Je suis Spartathlète, ça c'est la bonne nouvelle, enfin pour moi.

Pour tout coureur d'ultra qui se respecte, le Spartathlon est une sorte d'aboutissement. Ce qui a pu se passer avant, les épreuves parcourues et endurées n'étaient que le prélude, que la préparation à cet ultime défi.

J'ai pu le vérifier cette année, être finisher demande une abnégation au delà de ce que je pouvais bien imaginer. A mon avis, la préparation physique n'a que peu d'importance, on se doit d'être prêt et fort dans sa tête avec une détermination à toute épreuve.

Avec une prépa minimaliste , en moyenne 50 à 60km/semaine (ce qui peut paraitre très insuffisant pour un marathon), j'ai pu boucler l'épreuve reine de l'ultrafond, ce qui est une aberration. Lors de nos discussions d'après course, j'ai été gêné à l'évocation de ces kilométrages. D'autres plus talentueux et entrainés (autour de 150 à 200km/semaine) n'ont pu boucler. Leur objectif était parait-il de boucler, mais leur ambition était peut être supérieure.

Sauf que là, il ne s'agit pas d'un 100 bornes ordinaire, sans dénigrer le 100 bornes, mais chaque once d'énergie doit servir à se rapprocher de Sparte avant d'envisager un éventuel chrono, sauf pour une poignée d'extraterrestres.

L'épreuve ne se court pas à partir d'une extrapolation de la VMA ou d'une feuille de calcul excel. Il convient d'arriver avec beaucoup d'humilité et se rappeler que tous les compteurs sont remis à zéro au pied de l'acropole. La pression de l'instant est écrasante.

DSCN9673.JPGDernière photo de groupe avec les français et nos amis suisses, puis nous nous plaçons sur la ligne de départ en attendant le signal libérateur. Nous nous croisons une dernière fois, les mots sont superflus, personne ne pense à fanfaronner. Le départ est donné, j'essaie tout de suite d'être le plus économique dans la foulée et ne me perd pas en discussion futile, la pénombre est encore présente, le faux plat descendant nous amène à la sortie du centre ville. La circulation est arrêtée, c'est l'heure où les athéniens vont au boulot et notre passage se fait sous un concert de klaxons, entre ceux qui nous encouragent et ceux qui voudraient rejoindre leur lieu de travail..

Les kilomètres défilent, je ne m'arrête pas aux 2 premiers CP, j'ai fait le choix de courir avec 2 gourdes bien rangées dans le porte bidon que Françoise m'a donné et qui a déjà l'intégrale de Riquet, la Nove Colli, la Transe Gaule, la Mil Kil à son actif.

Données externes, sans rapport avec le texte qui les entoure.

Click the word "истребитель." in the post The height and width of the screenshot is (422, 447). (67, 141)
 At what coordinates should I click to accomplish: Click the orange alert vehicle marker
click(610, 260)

Je jette un oeil aux temps de passage et temps limite affichés sur les panneaux. 10 minutes d'avance au semi, je me pose pour essayer de manger un bout (2 biscuits apéro et un bout de banane, je ne me régale pas !). Je suis dans les mêmes eaux que Thierry Adeline et Marc Heurtault. Il fait encore frais et je reste concentré sur mon objectif qui est Corinthe au km81 avec ses 9h30 de barrière horaire. Je rattrape JB et Philippe Rosset, qui se plaint déjà de crampes. Nous longeons la mer sur une sorte de corniche, c'est assez sympa. On a bien fait d'en profiter puisque jusqu'au marathon, nous aurons droit à des zones industrielles et autres raffineries où les odeurs les plus nauséabondes se côtoient. La circulation est incessante et nous progressons sur des voies rapides où les autos et camions nous frôlent à vive allure.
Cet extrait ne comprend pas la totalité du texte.